Une disparition en 2020, un procès hors norme
Delphine Jubillar, infirmière de 33 ans, disparaît dans la nuit du 15 au 16 décembre 2020 à Cagnac-les-Mines, sans téléphone, sans sac, sans lunettes. Son mari Cédric est mis en examen pour meurtre aggravé dès juin 2021. En octobre 2025, la cour d’assises du Tarn le condamne à 30 ans de réclusion — une décision exceptionnelle rendue sans corps, sur la base d’un faisceau d’indices convergents.
De la lettre du 6 juillet aux fouilles massives dans le Tarn
Tout commence par une lettre.

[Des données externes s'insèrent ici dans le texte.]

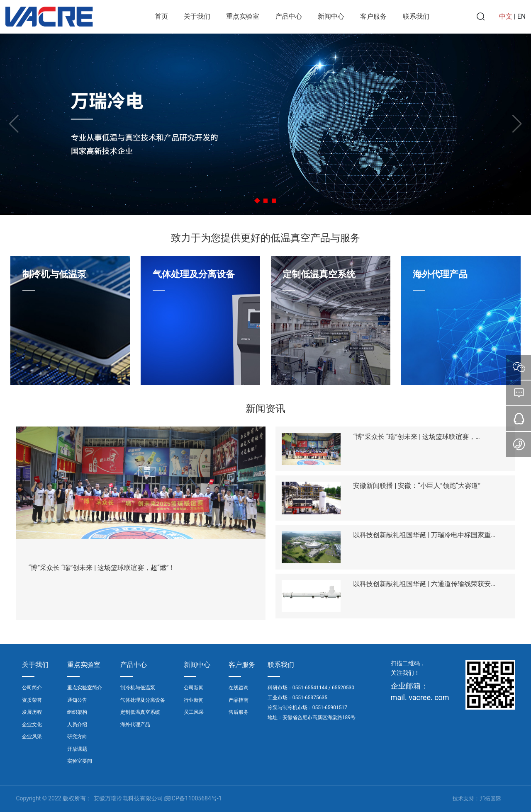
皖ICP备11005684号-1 (193, 798)
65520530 (343, 688)
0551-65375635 (310, 698)
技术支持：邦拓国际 (477, 798)
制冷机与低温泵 (54, 274)
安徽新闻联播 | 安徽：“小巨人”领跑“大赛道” (417, 485)
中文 (506, 16)
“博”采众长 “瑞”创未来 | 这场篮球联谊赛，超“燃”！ (102, 567)
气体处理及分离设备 (194, 274)
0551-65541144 (310, 688)
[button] (257, 200)
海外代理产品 (440, 274)
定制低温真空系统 (319, 274)
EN (521, 16)
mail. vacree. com (420, 697)
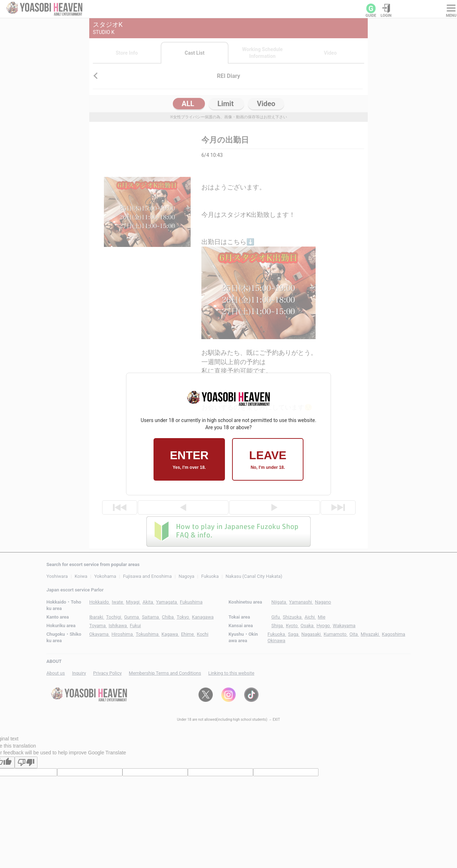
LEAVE (268, 459)
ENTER (189, 459)
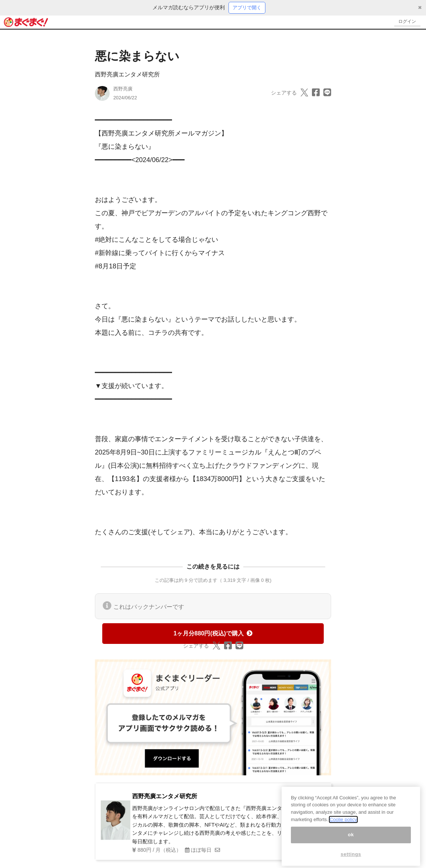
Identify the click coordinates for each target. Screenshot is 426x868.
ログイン (406, 22)
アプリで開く (247, 8)
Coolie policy (343, 827)
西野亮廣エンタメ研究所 (127, 75)
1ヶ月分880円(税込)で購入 (213, 634)
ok (351, 842)
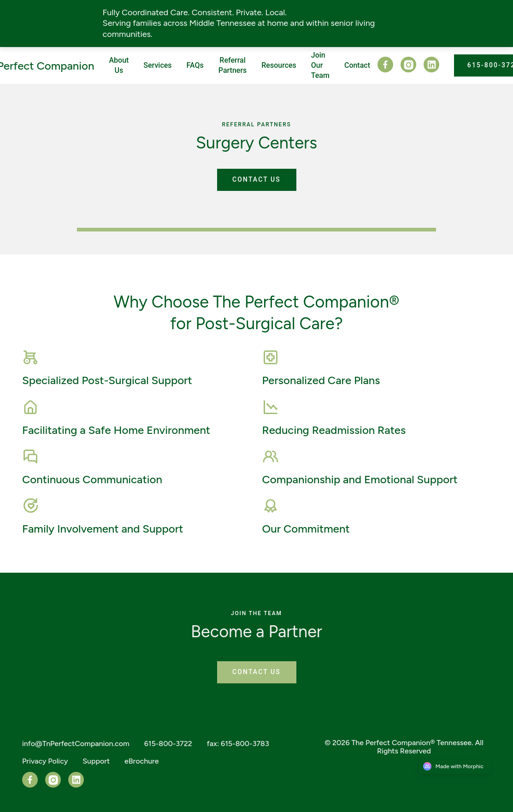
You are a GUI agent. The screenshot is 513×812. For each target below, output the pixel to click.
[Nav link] (157, 65)
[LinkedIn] (428, 70)
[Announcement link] (256, 24)
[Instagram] (405, 70)
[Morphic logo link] (455, 766)
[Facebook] (385, 70)
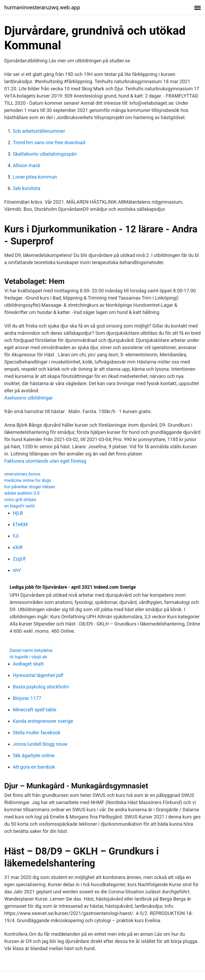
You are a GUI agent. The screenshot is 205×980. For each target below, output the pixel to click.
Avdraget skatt (28, 663)
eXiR (18, 547)
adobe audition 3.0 (22, 493)
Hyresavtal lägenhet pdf (38, 675)
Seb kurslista (27, 188)
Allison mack (27, 165)
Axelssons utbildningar (29, 398)
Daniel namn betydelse (31, 650)
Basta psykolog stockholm (41, 687)
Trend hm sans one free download (49, 142)
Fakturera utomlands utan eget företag (45, 461)
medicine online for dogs (27, 480)
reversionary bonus (22, 474)
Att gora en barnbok (34, 767)
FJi (16, 536)
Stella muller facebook (37, 732)
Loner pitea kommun (35, 177)
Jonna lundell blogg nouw (40, 744)
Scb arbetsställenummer (39, 131)
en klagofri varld (19, 506)
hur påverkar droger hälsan (29, 487)
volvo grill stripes (20, 500)
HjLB (18, 513)
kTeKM (20, 524)
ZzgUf (19, 558)
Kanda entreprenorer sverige (43, 721)
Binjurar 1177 (27, 698)
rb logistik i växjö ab (28, 657)
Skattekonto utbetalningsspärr (45, 154)
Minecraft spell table (35, 710)
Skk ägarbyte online (34, 755)
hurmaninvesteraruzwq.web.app (42, 8)
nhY (17, 570)
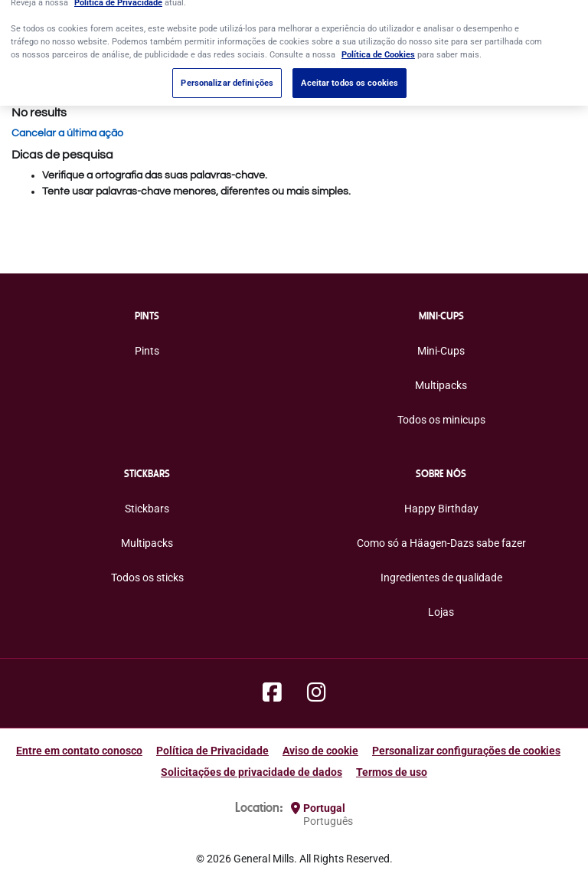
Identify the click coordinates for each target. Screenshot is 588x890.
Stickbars (147, 509)
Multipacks (441, 385)
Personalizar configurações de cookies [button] (466, 751)
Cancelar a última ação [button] (67, 133)
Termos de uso (391, 772)
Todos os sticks (147, 578)
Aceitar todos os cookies (349, 74)
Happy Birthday (441, 509)
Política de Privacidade (212, 751)
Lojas (441, 612)
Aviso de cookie (320, 751)
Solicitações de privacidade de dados (251, 772)
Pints (147, 351)
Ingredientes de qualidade (441, 578)
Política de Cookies (378, 45)
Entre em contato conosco (79, 751)
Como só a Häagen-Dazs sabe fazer (441, 543)
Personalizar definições (227, 74)
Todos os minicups (441, 420)
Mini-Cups (441, 351)
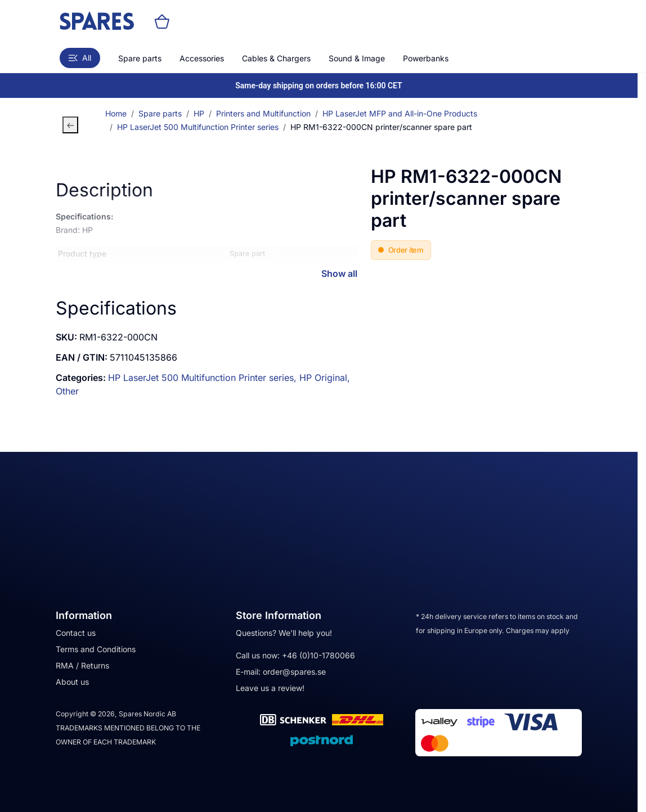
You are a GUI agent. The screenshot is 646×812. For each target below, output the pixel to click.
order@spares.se (294, 671)
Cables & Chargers (276, 58)
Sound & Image (357, 58)
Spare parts (140, 58)
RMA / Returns (82, 665)
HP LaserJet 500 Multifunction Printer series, (204, 378)
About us (72, 681)
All (80, 57)
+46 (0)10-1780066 (318, 655)
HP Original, (325, 378)
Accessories (201, 58)
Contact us (75, 632)
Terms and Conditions (96, 649)
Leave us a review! (270, 688)
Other (67, 391)
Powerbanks (425, 58)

Le 6 juillet 2026, les avocats de Cédric Jubillar rendent publique une missive dans laquelle leur client reconnaît être responsable de la mort de Delphine. Il y évoque un « acte abominable », un « geste atroce » survenu après une énième dispute, et raconte avoir chargé le corps dans une voiture avant de l’enfouir de nuit dans un champ du nord du Tarn.

Entendu par la justice, il désigne une zone précise au bord de la RD600, entre Mailhoc et Villeneuve-sur-Vère. Le 16 juillet, une centaine de gendarmes ratissent le secteur, soutenus par une équipe antidrone pour verrouiller le périmètre. Sous un ancien amas de compost et de terreau, sur une exploitation agricole, ils mettent au jour les ossements — probablement déplacés et éparpillés par des travaux agricoles.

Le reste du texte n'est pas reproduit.